Les Américains en pénurie d’œufs

L’épidémie actuelle de grippe aviaire fait mal à l’industrie américaine. La pénurie d’œufs de consommation ne profitera cependant pas aux producteurs québécois, croit Paulin Bouchard, président de la Fédération des producteurs d’œufs du Québec (FPOQ).

Frappés de plein fouet, les producteurs américains ont dû se résoudre à abattre près de 45 millions de poulets et de poules pondeuses, l’an dernier, dans l’espoir de juguler l’épidémie. Cette baisse de 13 % de capacité de production a entraîné dans son sillage une hausse de prix qualifiée d’« eggflation ». 


L’actuelle pénurie d’œufs de consommation aux États-Unis n’est pas une occasion d’exportation pour les producteurs d’œufs du Québec, affirme le président de la Fédération, Paulin Bouchard.

En un an, le prix moyen des œufs a triplé aux États-Unis pour atteindre 4,25 $ US (5,85 $ CA) la douzaine. À Hawaii, les consommateurs ont dû débourser jusqu’à 10 $ US (13,75 $ CA) pour une douzaine d’œufs en décembre. 

Cette flambée des prix est attribuée à la grippe aviaire, mais également à une augmentation de 17 % de la demande entre 2012 et 2021. L’augmentation des coûts de production (carburant, grains, emballage) contribue aussi à rendre les œufs plus chers et plus rares. 

Les contrebandiers n’ont pas mis de temps à vouloir profiter de ce phénomène de rareté. Selon le département de l’Agriculture américain, les saisies d’œufs et de volailles ont augmenté de 108 % entre le 1er octobre et le 31 décembre 2022 à la frontière américano-mexicaine.

Exportation québécoise

Les producteurs québécois pourraient-ils profiter de la situation pour exporter une partie de leur production? Non, répond le président de la Fédération des producteurs d’œufs du Québec.

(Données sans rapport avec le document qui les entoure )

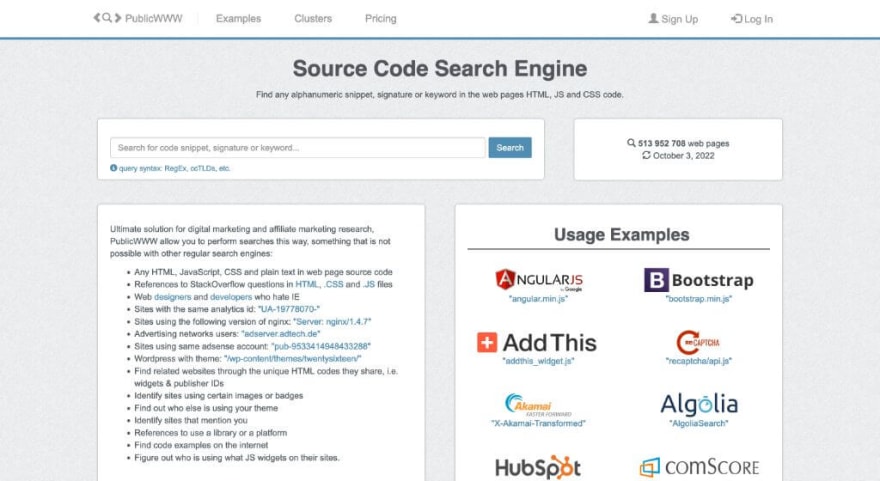Go to the Clusters page
Viewport: 880px width, 481px height.
click(x=313, y=19)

« Notre système de gestion de l’offre est conçu pour ajuster la production en fonction de la demande intérieure. On ne peut pas développer de l’exportation sur une courte période comme ça », rappelle M. Bouchard, en soulignant le caractère éphémère de la crise actuelle. « Le processus de désinfection est en cours et la remise en place de la production américaine se fera rapidement. »

La particularité du modèle américain rend le marché des États-Unis difficile à percer sur une longue période, ajoute le président de la FPOQ. « Des producteurs aux États-Unis ont, chacun, plus de poules pondeuses que tous les producteurs canadiens réunis. Leurs excédents équivalent à eux seuls la production d’une province entière. »

Pas de surplus

La production canadienne n’est d’ailleurs pas à l’abri de la grippe aviaire, ce qui pose un autre obstacle à une stratégie d’exportation, souligne Paulin Bouchard. « Environ un million de poules pondeuses ont été euthanasiées au pays en 2022, surtout en Colombie-Britannique. Le Québec a été relativement épargné [60 000 poules abattues] jusqu’à maintenant, mais nous ne pouvons pas dire que nous nous en tirerons sains et saufs en 2023. »

« Actuellement, nous récupérons la production perdue au Canada. Nous avons remplacé les oiseaux pour rééquilibrer l’offre. Nous ne souffrons pas d’une pénurie, mais nous n’avons pas d’excédent non plus », ajoute-t-il. 

Jusqu’à présent, le Canada fait bonne figure face à son voisin du Sud avec une perte de production limitée à 5 % causée par la grippe aviaire. Sans aucune prétention scientifique, M. Bouchard avance que la grosseur modérée des troupeaux joue à l’avantage des producteurs canadiens. 

« La maladie touche plus d’oiseaux à la fois quand elle entre chez un grand producteur aux États-Unis. Chez nous, la gestion de l’offre a permis de conserver beaucoup de petites fermes réparties sur un très grand territoire. Répartir le risque face à ces maladies est un autre avantage de notre système », conclut-il.